MEXICO CITY (AP) — Four of the last reporters and photographers willing to cover crime stories have been slain in less than a week in violence-torn Veracruz state, where two Mexican drug cartels are warring over control of smuggling routes and targeting sources of independent information.
The brutal campaign is bleeding the media and threatening to turn Veracruz into the latest state in Mexico where fear snuffs out reporting on the drug war.
Three photojournalists who worked the perilous crime beat in the port city of Veracruz were found dismembered and dumped in plastic bags in a canal Thursday, less than a week after a reporter for an investigative newsmagazine was beaten and strangled in her home in the state capital of Xalapa.

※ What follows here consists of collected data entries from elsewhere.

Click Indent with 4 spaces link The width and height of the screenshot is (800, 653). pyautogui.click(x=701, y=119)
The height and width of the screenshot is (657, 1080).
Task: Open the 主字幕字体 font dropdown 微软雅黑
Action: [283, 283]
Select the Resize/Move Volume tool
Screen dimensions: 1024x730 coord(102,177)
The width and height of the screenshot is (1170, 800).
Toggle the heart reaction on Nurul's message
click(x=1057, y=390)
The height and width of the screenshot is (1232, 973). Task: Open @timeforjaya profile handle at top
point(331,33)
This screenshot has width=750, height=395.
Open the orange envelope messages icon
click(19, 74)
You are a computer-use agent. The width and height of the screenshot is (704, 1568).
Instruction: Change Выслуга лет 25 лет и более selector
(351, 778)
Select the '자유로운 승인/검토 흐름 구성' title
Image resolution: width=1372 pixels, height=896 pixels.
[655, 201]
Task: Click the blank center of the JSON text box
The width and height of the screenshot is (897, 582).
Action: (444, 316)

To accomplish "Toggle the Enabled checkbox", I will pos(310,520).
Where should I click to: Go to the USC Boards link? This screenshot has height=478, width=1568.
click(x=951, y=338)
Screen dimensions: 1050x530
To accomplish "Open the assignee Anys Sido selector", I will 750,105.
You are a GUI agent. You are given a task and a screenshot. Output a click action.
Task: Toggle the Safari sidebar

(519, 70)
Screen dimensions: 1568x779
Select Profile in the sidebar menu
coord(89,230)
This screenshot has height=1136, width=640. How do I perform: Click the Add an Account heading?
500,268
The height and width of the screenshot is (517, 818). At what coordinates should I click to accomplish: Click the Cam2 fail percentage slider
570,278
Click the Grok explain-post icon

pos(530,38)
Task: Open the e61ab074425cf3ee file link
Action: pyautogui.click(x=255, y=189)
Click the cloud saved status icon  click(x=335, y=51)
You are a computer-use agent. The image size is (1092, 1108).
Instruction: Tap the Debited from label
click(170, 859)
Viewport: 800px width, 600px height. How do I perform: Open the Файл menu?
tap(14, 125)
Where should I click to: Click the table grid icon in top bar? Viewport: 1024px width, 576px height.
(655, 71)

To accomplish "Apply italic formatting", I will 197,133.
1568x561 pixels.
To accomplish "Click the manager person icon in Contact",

Press freedom groups said all three photographers had temporarily fled the state after receiving threats last year. The organizations called for immediate government action to halt a wave of attacks that has killed at least seven current and former reporters and photographers in Veracruz over the last 18 months.
Like most of those, the men found Thursday were among the few journalists left working on crime-related stories in the state. Threats and killings have spawned an atmosphere of terror and self-censorship, and most local media are too intimidated to report on drug-related violence. Social media and blogs are often the only outlets reporting on serious crime.
Veracruz isn't the only battleground for Mexican media. In at least three northeastern states, journalists are under siege from assailants throwing grenades inside newsrooms and gunmen firing into newspaper and TV station buildings.
In the state of Tamaulipas, on the border with Texas, local media stopped covering drug trafficking violence, mentioning drug cartels or reporting on organized crime shortly after two gangs began fighting for control of Nuevo Laredo in 2004. As part of that war, reporters were targeted to keep them silent or because they had links to gangs.
Mexico has become one of the world's most dangerous countries for journalists in recent years, amid a government offensive against drug cartels and fighting among gangs that have brought tens of thousands of deaths, kidnappings and extortion cases.
Prosecutions in journalist killings are almost nonxistent, although that is widely true of all homicides and other serious crimes in Mexico.
The latest killings came in Boca del Rio, a town near the port city of Veracruz where police found the bodies. The victims bore signs of torture and had been dismembered, the state prosecutors' office said.
One victim was identified as Guillermo Luna Varela, a crime-news photographer for the website www.veracruznews.com.mx who was last seen by local reporters covering a car accident Wednesday afternoon. According to a fellow journalist, who insisted on speaking anonymously out of fear, Luna was in his 20s and had begun his career working for the local newspaper Notiver.
The journalist said Luna was the nephew of another of the men found dead, Gabriel Huge. Huge was in his early 30s and worked as a photojournalist for Notiver until last summer, when he fled the state soon after two of the paper's reporters were slain in still-unsolved killings. He had returned to the state to work as a reporter, but it was not immediately clear what kind of stories he was covering recently.
State officials said the third victim was Esteban Rodriguez, who was a photographer for the local newspaper AZ until last summer, when he too quit and fled the state. He later came back, but took up work as a welder. The London-based press freedom group Article 19 said he, like the other two, had been a crime photographer.